The tire is printed in a honeycomb pattern. Sensors in the tire monitor the tread. When it gets too low, drivers can have new tread printed for the tire – even specific treads for different terrains, driving styles or weather. Drivers can monitor tire condition via a mobile app.
According to Michelin:
“With the aid of 3D printers, it is possible to use just the right amount of rubber on the tire and thus extend its life depending on needs, thereby ensuring mobility in all situations. The tread design is optimized and its depth is reduced in order to reduce its thickness and make the tire more efficient in terms of materials. The tread design is adapted, in accordance with the user’s mobility needs, with a triple concern for comfort, safety and sustainability.”
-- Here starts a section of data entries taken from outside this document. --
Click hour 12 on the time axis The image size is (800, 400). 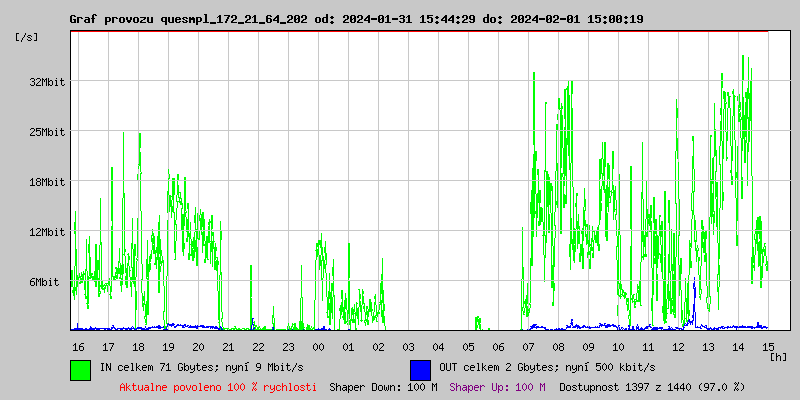click(x=678, y=346)
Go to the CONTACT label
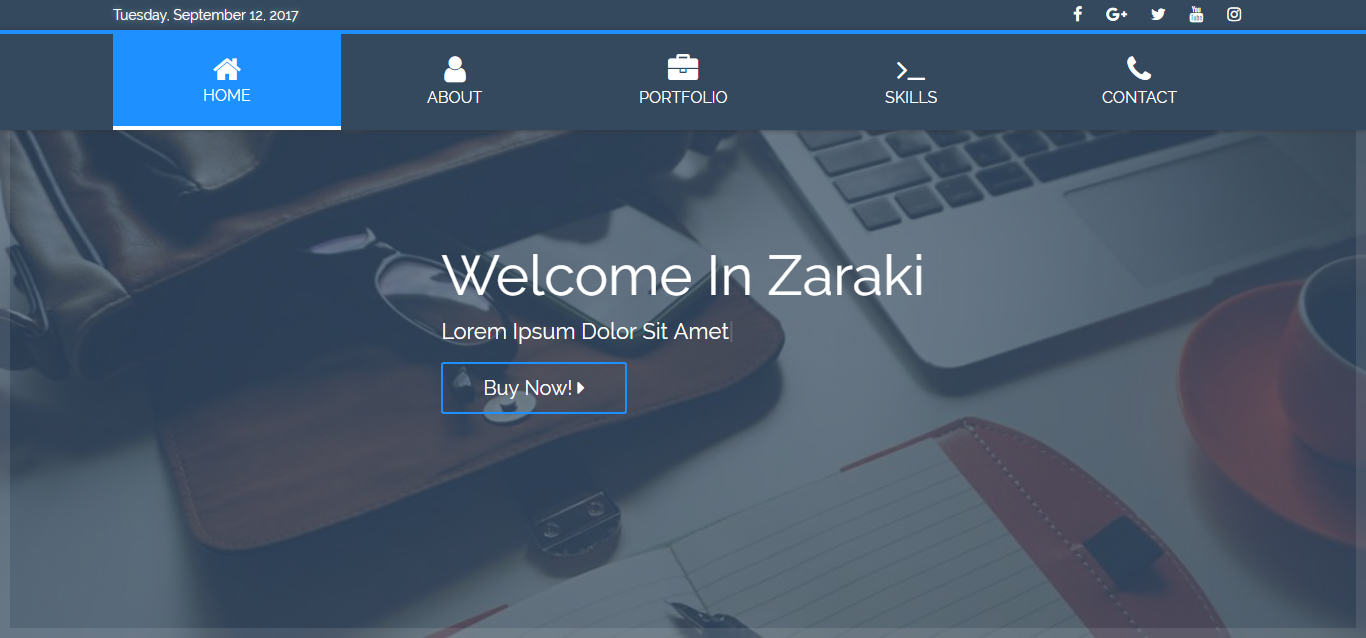The height and width of the screenshot is (638, 1366). pyautogui.click(x=1139, y=97)
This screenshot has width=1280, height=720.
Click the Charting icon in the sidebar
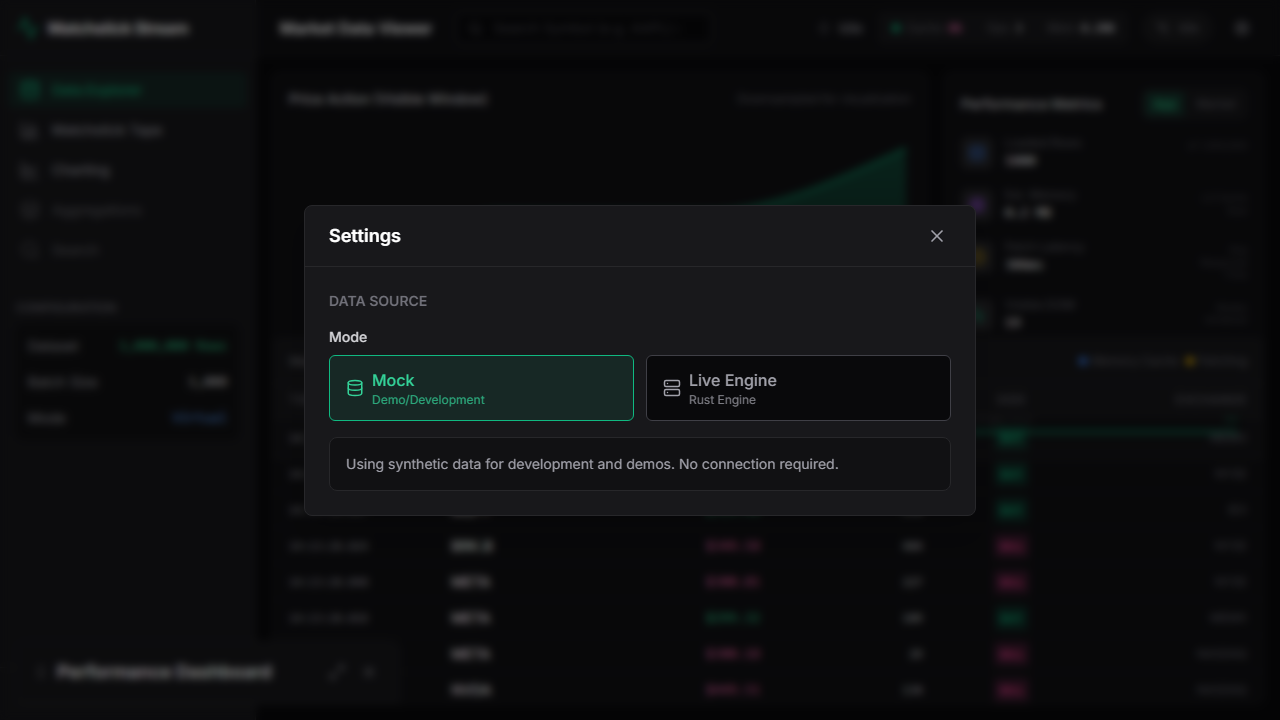pos(30,170)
Because there is no air, the tire can never go flat or lose pressure, even if it is punctured. The tire is printed using biodegradable materials (natural rubber, bamboo, wood, plastic waste, tire chips, cloth, molasses metals, orange zest, and more), and the wheel is also made of recyclable material. When the tire does finally wear out, it can be recycled as well.
The company already offers one type of airless tire – the Tweel – but it is not 3D printed. If you’re wondering what can be done with all those old, non-3D-printed tires if this concept takes off, Emerging Objects has come up with a way to use recycled tires as 3D printing material to create furniture and building panels.